Populating Next Right Pointers in Each Node

Problem

You are given a perfect binary tree where all leaves are on the same level, and every parent has two children. The binary tree has the following definition:

struct Node {
  int val;
  Node *left;
  Node *right;
  Node *next;
}

Populate each next pointer to point to its next right node. If there is no next right node, the next pointer should be set to NULL.
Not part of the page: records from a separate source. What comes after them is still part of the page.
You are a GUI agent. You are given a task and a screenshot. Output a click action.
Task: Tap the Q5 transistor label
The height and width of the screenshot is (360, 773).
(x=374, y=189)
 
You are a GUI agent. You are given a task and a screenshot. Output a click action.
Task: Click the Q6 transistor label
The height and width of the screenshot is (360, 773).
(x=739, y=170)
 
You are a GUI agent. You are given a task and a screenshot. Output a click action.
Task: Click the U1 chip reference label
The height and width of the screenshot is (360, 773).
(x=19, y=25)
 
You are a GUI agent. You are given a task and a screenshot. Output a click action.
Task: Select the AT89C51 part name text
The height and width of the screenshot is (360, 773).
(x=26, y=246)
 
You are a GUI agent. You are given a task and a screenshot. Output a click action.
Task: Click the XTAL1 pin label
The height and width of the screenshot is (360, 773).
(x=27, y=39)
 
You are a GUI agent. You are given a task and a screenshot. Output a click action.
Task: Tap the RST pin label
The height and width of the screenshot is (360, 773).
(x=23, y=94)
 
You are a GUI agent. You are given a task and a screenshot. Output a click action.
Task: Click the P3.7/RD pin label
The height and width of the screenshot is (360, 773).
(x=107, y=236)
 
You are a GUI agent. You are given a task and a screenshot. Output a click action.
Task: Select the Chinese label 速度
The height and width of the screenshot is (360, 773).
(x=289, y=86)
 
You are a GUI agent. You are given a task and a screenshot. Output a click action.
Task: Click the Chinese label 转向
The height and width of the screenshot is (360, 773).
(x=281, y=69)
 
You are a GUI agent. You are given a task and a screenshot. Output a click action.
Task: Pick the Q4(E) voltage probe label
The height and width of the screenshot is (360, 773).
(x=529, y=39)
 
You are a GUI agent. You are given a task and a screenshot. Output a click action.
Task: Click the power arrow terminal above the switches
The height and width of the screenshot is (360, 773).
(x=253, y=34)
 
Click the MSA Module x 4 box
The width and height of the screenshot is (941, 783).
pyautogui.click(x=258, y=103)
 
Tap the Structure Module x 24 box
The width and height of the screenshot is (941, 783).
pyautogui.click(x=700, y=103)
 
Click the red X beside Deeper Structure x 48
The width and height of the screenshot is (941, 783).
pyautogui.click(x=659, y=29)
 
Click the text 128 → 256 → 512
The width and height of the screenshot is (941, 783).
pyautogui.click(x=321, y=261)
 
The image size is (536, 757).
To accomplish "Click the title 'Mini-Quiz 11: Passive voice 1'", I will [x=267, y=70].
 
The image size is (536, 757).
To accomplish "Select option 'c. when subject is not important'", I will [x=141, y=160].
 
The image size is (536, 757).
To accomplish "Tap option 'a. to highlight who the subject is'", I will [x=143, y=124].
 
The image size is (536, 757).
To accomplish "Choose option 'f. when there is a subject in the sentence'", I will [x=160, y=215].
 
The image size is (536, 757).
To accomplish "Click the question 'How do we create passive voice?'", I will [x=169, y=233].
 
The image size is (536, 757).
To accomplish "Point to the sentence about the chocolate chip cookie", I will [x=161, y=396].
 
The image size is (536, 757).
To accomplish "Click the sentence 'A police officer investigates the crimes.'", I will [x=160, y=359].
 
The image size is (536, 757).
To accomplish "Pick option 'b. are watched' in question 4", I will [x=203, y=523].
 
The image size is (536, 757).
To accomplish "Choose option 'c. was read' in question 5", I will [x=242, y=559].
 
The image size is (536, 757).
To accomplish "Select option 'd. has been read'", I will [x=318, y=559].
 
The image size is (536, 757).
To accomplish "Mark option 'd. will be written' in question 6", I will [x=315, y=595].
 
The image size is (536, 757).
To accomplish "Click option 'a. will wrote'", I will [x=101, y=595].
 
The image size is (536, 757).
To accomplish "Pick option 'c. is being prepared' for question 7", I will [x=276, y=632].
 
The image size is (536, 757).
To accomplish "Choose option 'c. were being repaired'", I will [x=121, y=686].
Initially, all next pointers are set to NULL.

 

Example 1:

Input: root = [1,2,3,4,5,6,7]
Output: [1,#,2,3,#,4,5,6,7,#]
Explanation: Given the above perfect binary tree (Figure A), your function should populate each next pointer to point to its next right node, just like in Figure B. The serialized output is in level order as connected by the next pointers, with '#' signifying the end of each level.

Example 2:

Input: root = []
Output: []

 

Constraints:

• The number of nodes in the tree is in the range [0, 212 - 1].
• -1000 <= Node.val <= 1000

Solution

/**
 * // Definition for a Node.
 * function Node(val, left, right, next) {
 *    this.val = val === undefined ? null : val;
 *    this.left = left === undefined ? null : left;
 *    this.right = right === undefined ? null : right;
 *    this.next = next === undefined ? null : next;
 * };
 */

/**
 * @param {Node} root
 * @return {Node}
 */
var connect = function(root) {
    const queue = root ? [root] : [];

    while (queue.length) {
        const n = queue.length;
        for (let i = 0; i < n; i++) {
            const node = queue.shift();
            node.next = i < n - 1 ? queue[0] : null;

            if (node.left) {
                queue.push(node.left);
                queue.push(node.right);
            }
        }
    }
    return root;
};

We will implement a BFS solution. We do a level order traversal to connect the nodes at each level.

Follow-up

You may only use constant extra space.

Solution

/**
 * // Definition for a Node.
 * function Node(val, left, right, next) {
 *    this.val = val === undefined ? null : val;
 *    this.left = left === undefined ? null : left;
 *    this.right = right === undefined ? null : right;
 *    this.next = next === undefined ? null : next;
 * };
 */

/**
 * @param {Node} root
 * @return {Node}
 */
var connect = function(root) {
    const queue = new Node(); // fake queue
    queue.next = root;

    while (queue.next) {
        let size = 0;
        const next = new Node(); // linked list for next level of nodes
        let nextTail = next; // tail of next

        while (queue.next) {
            const node = queue.next;
            queue.next = queue.next.next;

            if (node.left) {
                nextTail.next = node.left;
                nextTail = nextTail.next;
                nextTail.next = node.right;
                nextTail = nextTail.next;
            }
        }
        queue.next = next.next;
    }
    return root;
};

We will implement a BFS solution. Instead of allocating an array as the queue, we use the nodes themselves as a linked list to achieve O(1) extra space.